EXERCISE: Find the line with "The height and width of the screenshot is (801, 1512)." and the line with "Open Shruti Kapoor" in the entries below; output exactly those two lines, every line between them, and no others.

(Dataset entries)
= = = =
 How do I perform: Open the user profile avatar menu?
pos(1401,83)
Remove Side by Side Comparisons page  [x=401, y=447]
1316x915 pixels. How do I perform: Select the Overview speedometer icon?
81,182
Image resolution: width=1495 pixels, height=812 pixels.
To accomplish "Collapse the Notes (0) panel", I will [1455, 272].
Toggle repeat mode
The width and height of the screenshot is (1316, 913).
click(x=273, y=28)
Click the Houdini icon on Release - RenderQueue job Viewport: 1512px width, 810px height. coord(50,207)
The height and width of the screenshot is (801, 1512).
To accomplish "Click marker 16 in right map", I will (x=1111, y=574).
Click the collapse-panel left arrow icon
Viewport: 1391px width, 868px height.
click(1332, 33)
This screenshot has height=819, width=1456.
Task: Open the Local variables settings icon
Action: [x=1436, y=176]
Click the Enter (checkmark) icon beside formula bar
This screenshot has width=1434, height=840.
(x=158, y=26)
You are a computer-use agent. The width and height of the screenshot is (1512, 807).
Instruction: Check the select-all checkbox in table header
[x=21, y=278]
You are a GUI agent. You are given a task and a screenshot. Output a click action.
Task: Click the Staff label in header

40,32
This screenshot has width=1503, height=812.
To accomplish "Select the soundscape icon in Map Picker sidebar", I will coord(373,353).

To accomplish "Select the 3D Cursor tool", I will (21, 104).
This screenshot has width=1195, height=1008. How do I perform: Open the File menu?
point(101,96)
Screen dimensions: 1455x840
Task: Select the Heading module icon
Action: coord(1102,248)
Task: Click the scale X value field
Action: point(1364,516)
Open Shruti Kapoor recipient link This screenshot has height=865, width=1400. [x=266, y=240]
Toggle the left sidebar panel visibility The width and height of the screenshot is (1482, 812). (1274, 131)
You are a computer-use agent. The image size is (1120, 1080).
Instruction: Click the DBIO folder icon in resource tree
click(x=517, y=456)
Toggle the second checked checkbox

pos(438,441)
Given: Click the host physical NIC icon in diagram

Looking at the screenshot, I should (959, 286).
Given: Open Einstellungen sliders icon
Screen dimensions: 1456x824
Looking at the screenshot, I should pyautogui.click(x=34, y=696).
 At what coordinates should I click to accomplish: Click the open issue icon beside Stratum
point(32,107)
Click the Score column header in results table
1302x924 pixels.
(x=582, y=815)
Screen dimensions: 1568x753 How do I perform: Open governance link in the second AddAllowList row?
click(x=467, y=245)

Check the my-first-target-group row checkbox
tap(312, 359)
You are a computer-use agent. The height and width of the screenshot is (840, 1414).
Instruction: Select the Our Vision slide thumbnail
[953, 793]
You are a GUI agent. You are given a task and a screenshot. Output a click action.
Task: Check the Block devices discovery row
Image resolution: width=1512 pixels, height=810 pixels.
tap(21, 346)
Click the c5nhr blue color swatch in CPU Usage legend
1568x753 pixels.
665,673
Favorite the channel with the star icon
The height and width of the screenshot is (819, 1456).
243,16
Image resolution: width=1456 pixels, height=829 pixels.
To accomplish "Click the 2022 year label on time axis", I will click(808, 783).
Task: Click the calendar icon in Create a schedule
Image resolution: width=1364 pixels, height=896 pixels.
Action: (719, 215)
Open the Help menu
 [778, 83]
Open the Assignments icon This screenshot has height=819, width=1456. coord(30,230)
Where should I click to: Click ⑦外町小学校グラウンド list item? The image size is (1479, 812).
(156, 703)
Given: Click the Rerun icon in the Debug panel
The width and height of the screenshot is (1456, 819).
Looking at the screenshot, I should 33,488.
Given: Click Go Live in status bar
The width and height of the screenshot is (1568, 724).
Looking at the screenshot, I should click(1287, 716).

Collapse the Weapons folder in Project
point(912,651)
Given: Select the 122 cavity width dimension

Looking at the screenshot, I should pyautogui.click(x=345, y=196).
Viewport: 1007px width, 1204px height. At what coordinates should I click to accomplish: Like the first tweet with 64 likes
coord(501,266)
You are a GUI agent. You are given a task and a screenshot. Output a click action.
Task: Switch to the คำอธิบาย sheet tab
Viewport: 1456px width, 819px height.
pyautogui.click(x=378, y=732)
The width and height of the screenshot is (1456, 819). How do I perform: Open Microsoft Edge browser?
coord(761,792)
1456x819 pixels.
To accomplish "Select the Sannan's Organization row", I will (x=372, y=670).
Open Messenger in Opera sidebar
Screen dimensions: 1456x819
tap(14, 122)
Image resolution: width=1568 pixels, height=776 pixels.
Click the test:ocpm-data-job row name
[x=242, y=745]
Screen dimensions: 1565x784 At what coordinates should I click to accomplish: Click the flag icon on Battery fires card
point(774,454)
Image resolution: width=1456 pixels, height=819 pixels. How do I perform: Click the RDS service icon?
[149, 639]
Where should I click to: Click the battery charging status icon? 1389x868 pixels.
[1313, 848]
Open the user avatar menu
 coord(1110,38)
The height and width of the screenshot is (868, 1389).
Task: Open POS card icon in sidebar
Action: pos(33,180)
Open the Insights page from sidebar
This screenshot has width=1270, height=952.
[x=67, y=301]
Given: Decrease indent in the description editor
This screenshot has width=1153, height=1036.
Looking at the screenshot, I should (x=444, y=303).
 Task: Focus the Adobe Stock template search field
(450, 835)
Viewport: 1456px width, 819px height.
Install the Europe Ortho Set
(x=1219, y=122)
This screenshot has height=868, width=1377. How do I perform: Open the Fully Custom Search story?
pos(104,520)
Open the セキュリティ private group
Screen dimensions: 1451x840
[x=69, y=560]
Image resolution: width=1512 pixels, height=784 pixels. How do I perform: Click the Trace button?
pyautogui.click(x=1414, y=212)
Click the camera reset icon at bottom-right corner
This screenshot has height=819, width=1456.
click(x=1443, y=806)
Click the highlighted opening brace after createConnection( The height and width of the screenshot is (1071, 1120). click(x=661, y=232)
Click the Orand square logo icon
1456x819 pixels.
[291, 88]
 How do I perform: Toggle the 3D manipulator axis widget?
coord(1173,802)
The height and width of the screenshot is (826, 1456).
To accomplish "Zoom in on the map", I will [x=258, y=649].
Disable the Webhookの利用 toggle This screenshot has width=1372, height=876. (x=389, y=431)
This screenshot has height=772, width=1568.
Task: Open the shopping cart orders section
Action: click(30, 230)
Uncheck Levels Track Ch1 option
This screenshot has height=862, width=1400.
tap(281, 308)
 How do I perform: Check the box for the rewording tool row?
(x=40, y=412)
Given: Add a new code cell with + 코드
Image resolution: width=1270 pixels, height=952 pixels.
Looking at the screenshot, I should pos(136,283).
= = = =
ANSWER AREA:
The height and width of the screenshot is (801, 1512).
To accomplish "Click marker 16 in right map", I will (x=1111, y=574).
Click the collapse-panel left arrow icon
Viewport: 1391px width, 868px height.
click(1332, 33)
This screenshot has height=819, width=1456.
Task: Open the Local variables settings icon
Action: [x=1436, y=176]
Click the Enter (checkmark) icon beside formula bar
This screenshot has width=1434, height=840.
(x=158, y=26)
You are a computer-use agent. The width and height of the screenshot is (1512, 807).
Instruction: Check the select-all checkbox in table header
[x=21, y=278]
You are a GUI agent. You are given a task and a screenshot. Output a click action.
Task: Click the Staff label in header

40,32
This screenshot has width=1503, height=812.
To accomplish "Select the soundscape icon in Map Picker sidebar", I will coord(373,353).

To accomplish "Select the 3D Cursor tool", I will (21, 104).
This screenshot has width=1195, height=1008. How do I perform: Open the File menu?
point(101,96)
Screen dimensions: 1455x840
Task: Select the Heading module icon
Action: coord(1102,248)
Task: Click the scale X value field
Action: point(1364,516)
Open Shruti Kapoor recipient link This screenshot has height=865, width=1400. [x=266, y=240]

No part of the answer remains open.